War das die Bedingung der Bosse? Hoeneß meinte: "Ich habe immer gesagt, ich beteilige mich nicht an dieser Diskussion. Wir sollten das Thema mal aus unseren Köpfen bringen." Also wurde Sportdirektor Hasan Salihamidzic gefragt, ob Kovac nächste Saison im Amt sein wird. Seine Antwort: "Die Fakten sprechen dafür, ja. Der Trainer hat volle Rückendeckung und Unterstützung von mir."

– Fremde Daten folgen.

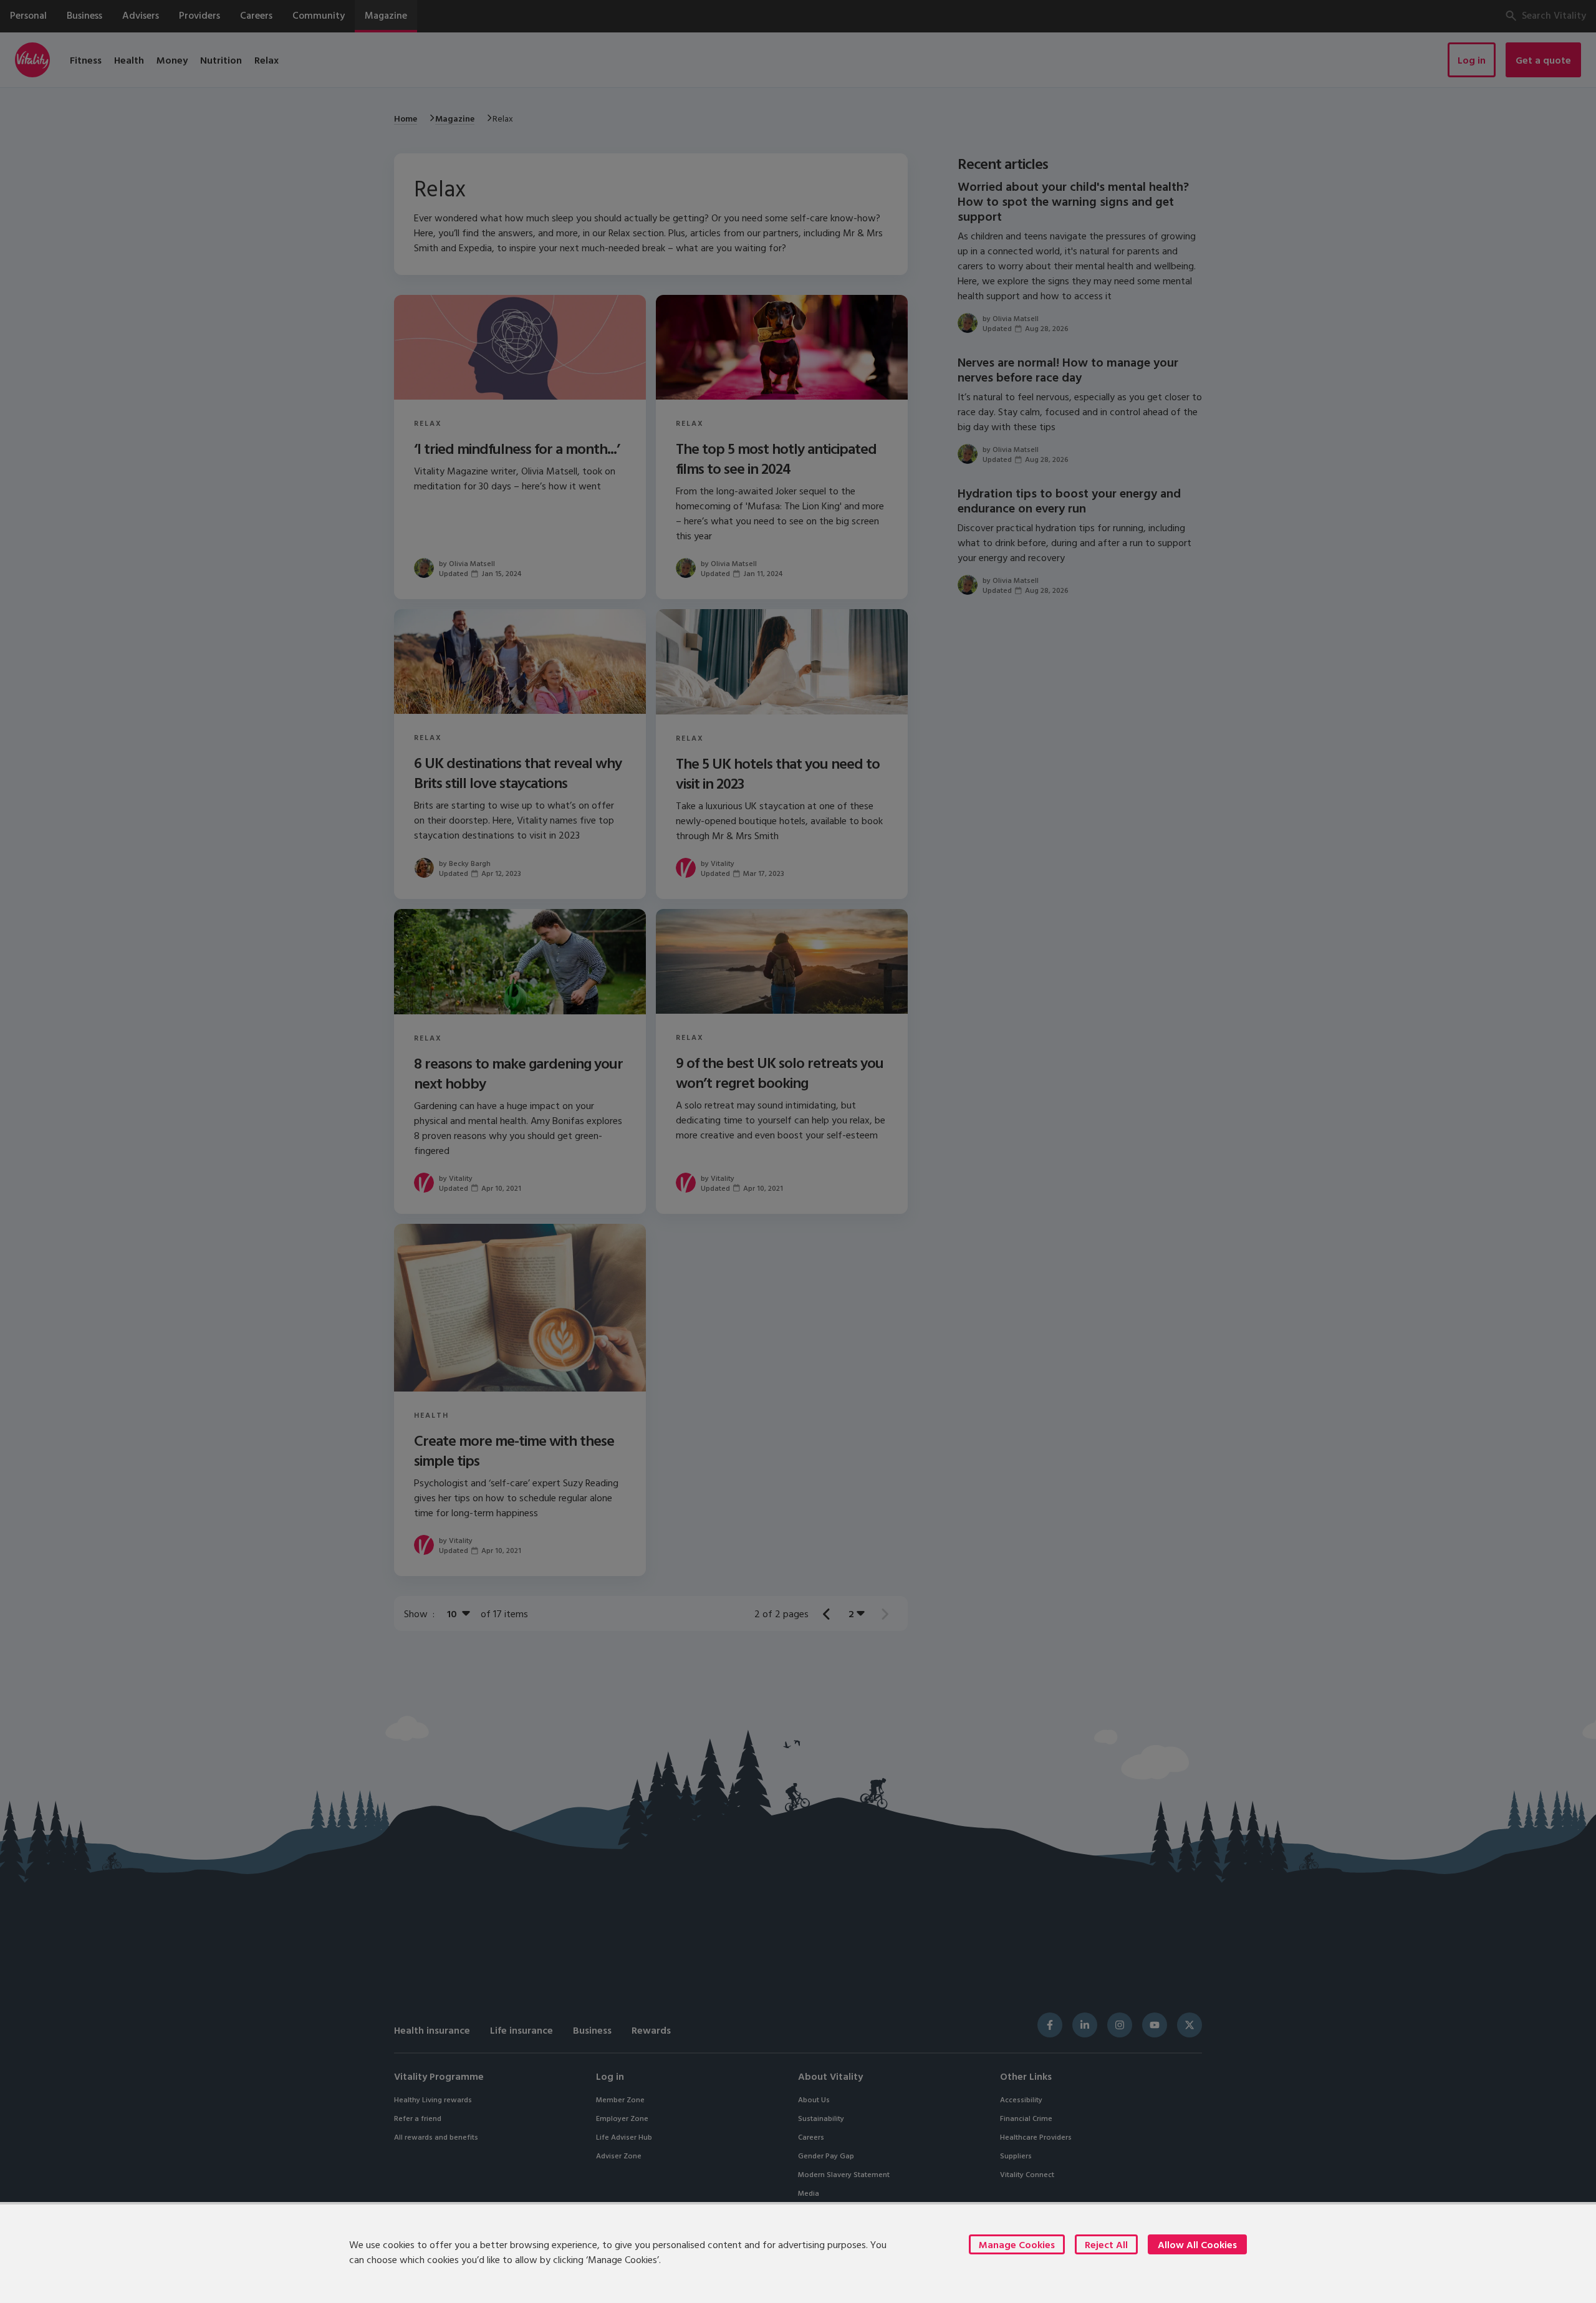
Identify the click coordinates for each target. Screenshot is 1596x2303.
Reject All (1106, 2244)
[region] (798, 2252)
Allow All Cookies (1197, 2244)
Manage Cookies (1017, 2244)
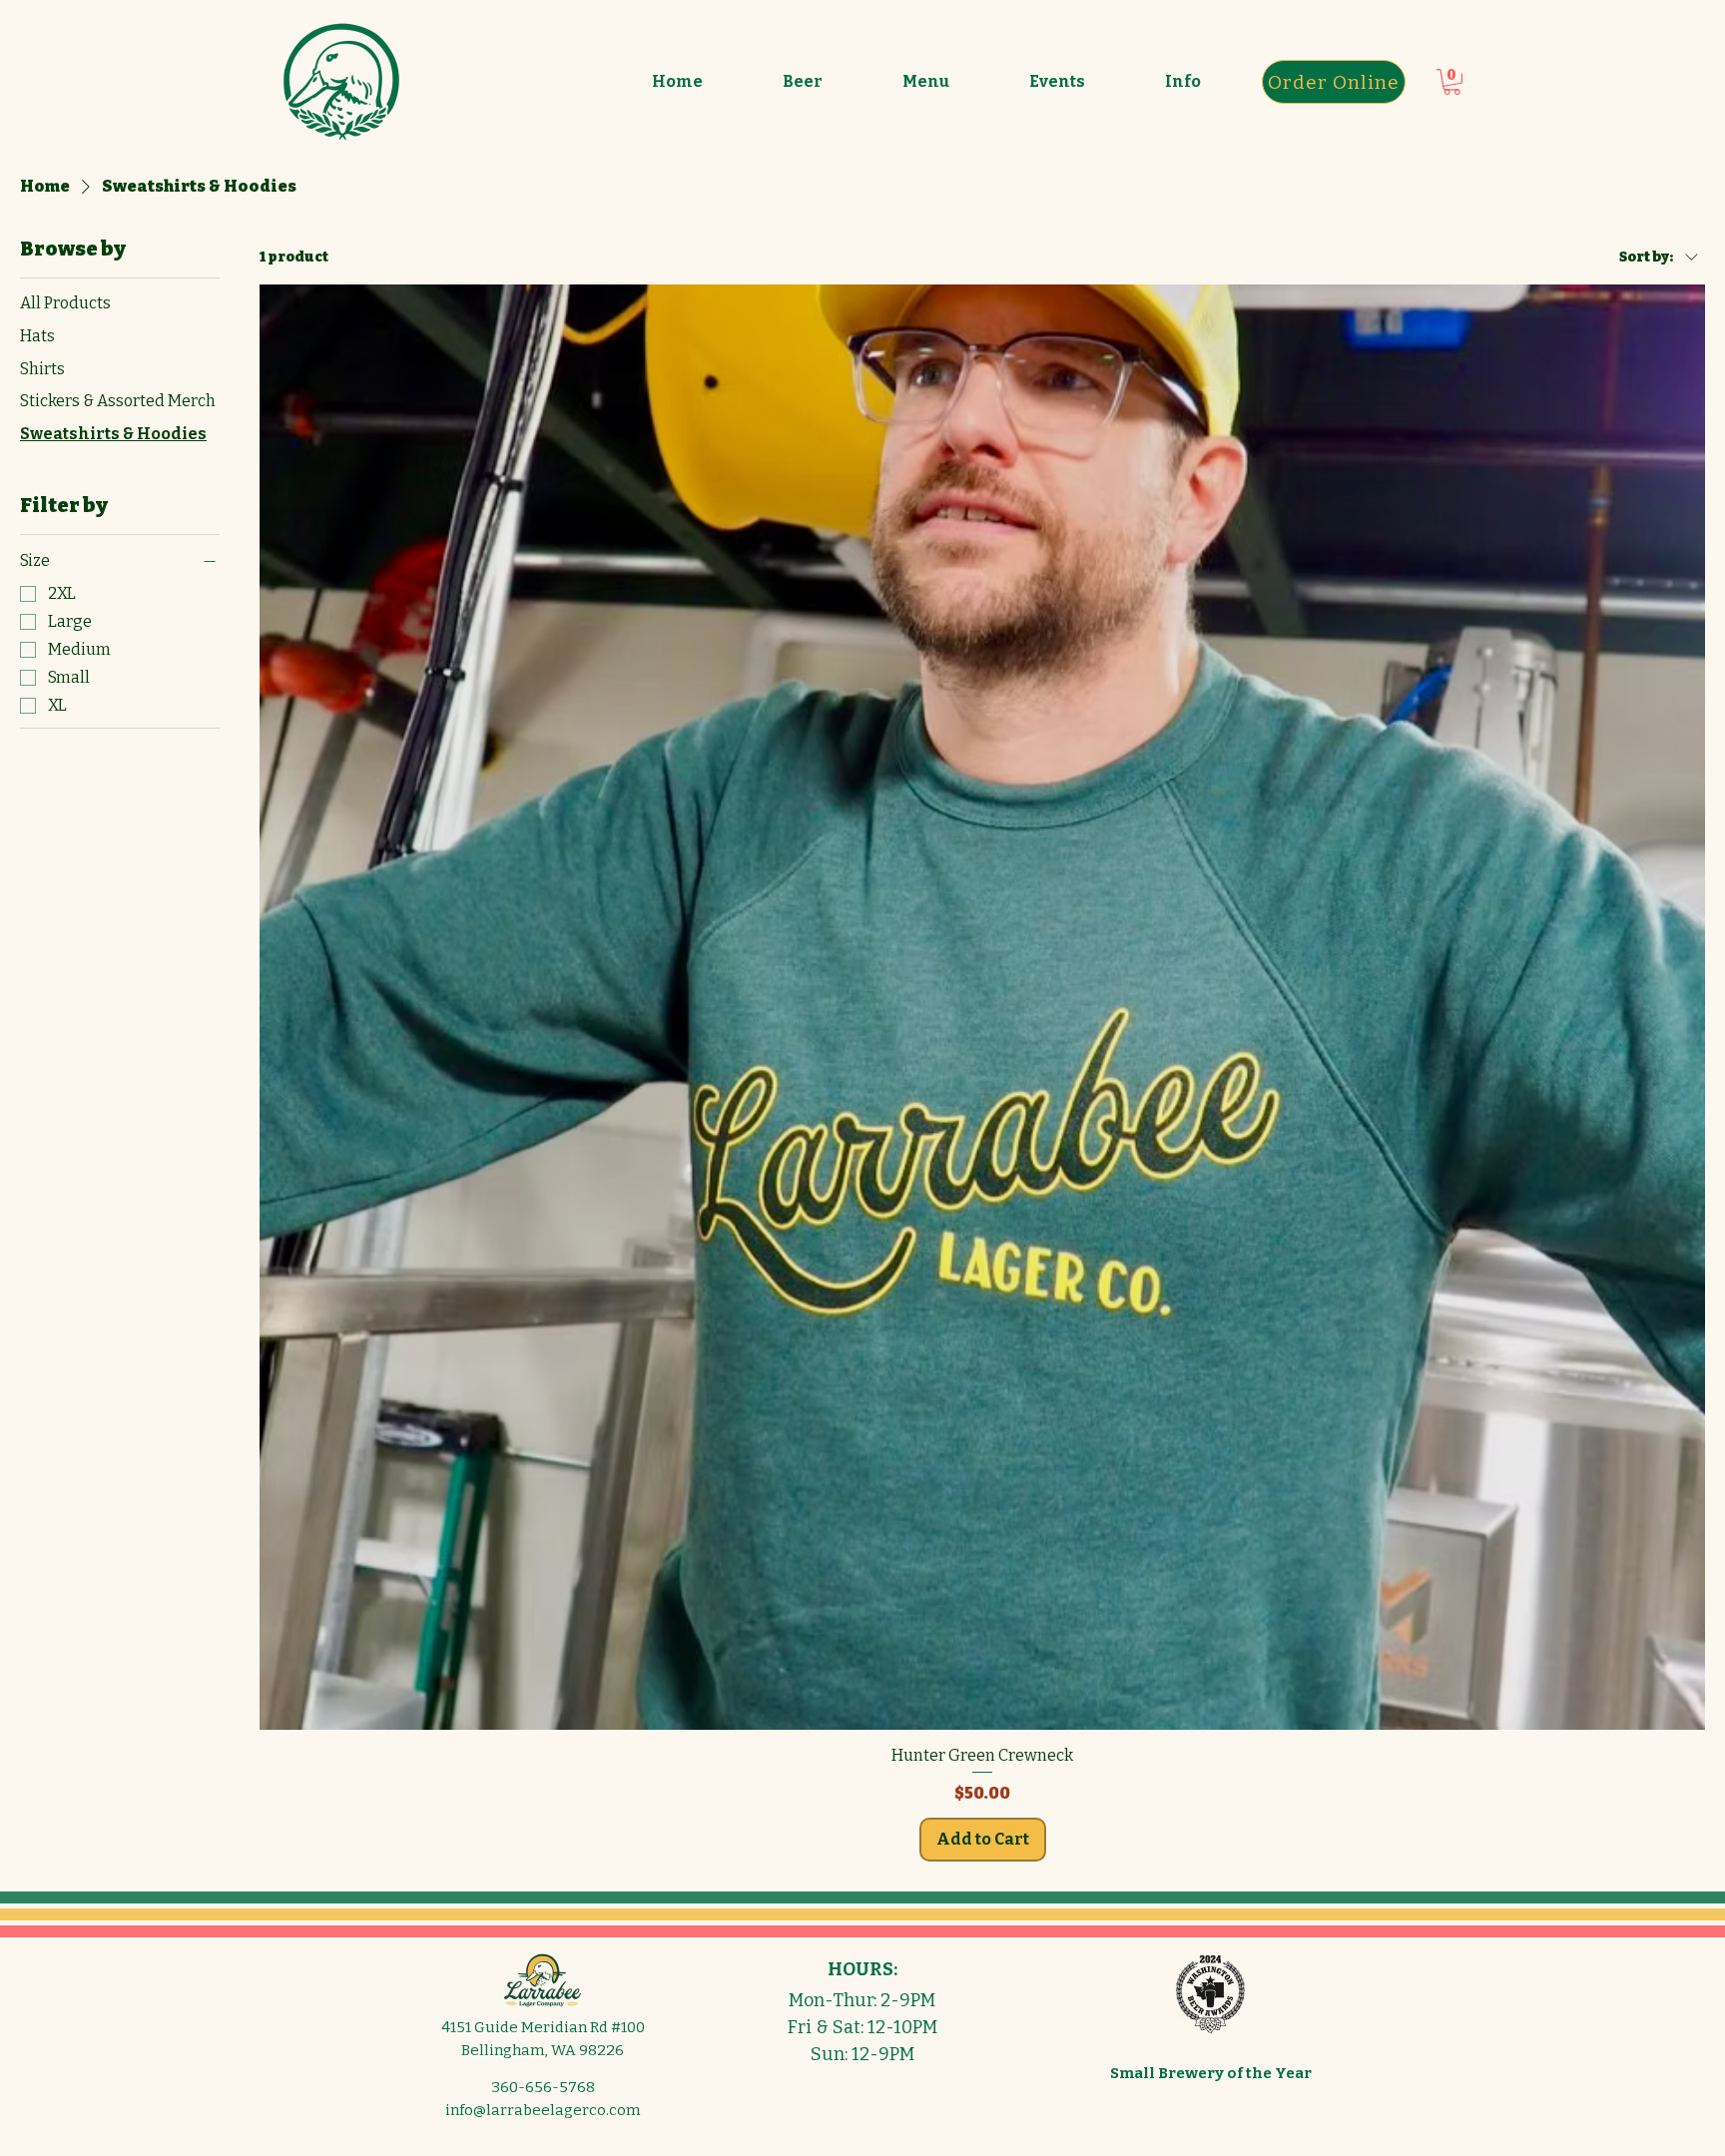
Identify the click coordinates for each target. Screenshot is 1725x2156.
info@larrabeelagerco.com (542, 2110)
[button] (802, 82)
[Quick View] (982, 1007)
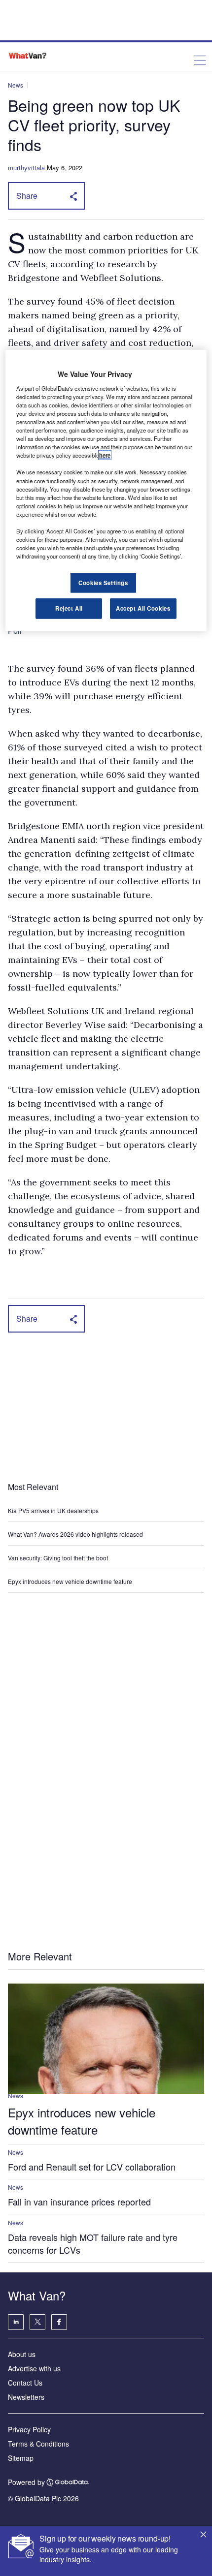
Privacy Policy (29, 2429)
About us (21, 2354)
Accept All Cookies (143, 608)
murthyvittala (26, 167)
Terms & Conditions (38, 2444)
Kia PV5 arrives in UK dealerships (54, 1510)
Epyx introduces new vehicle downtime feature (70, 1581)
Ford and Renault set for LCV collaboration (92, 2166)
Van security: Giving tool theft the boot (58, 1557)
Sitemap (21, 2458)
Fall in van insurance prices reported (79, 2201)
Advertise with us (34, 2368)
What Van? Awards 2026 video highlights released (75, 1534)
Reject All (69, 608)
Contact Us (25, 2383)
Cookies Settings (103, 583)
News (15, 85)
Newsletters (26, 2397)
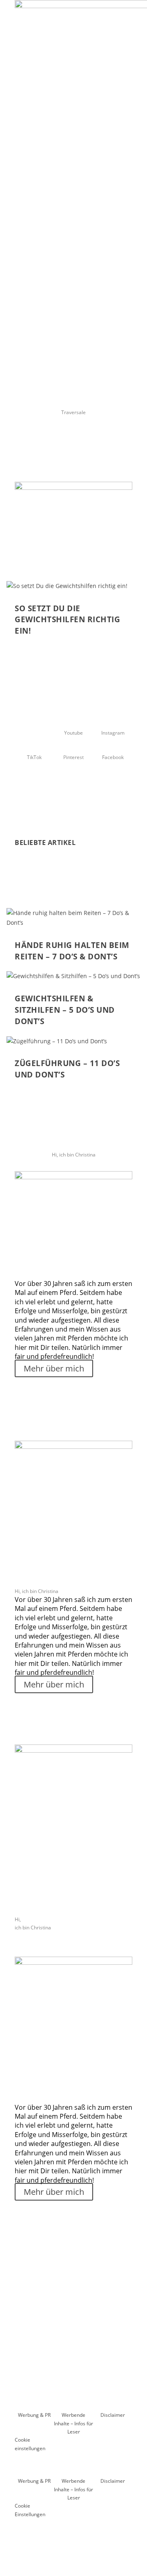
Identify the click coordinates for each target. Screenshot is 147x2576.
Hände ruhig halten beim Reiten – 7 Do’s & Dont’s (72, 951)
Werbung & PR (34, 2414)
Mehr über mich (54, 1368)
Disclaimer (112, 2414)
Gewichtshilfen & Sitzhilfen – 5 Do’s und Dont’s (65, 1010)
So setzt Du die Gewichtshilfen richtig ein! (67, 619)
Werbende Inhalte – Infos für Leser (73, 2423)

Dieser 18. Mai 2019, diese Doch-Noch-Meisterschaft, eingefahren am letzten Spieltag, könnte der Wendepunkt im Hickhack um den zähen und widerstandsfähigen Coach sein, der trotz seines Vertrags bis 2021 gefühlt nur noch auf Abruf im Amt war.

Das Votum der Fans war jedenfalls eindeutig. Ein klares öffentliches Bekenntnis der Bosse zu ihrem Meister-Trainer gibt es jedoch nicht – erst nach einem Pokal-Triumph kommenden Samstag in Berlin gegen RB Leipzig? Nach den Eindrücken vom Samstag drängt sich die Frage auf: Kann man einen bei den Fans derart beliebten Meistertrainer entlassen?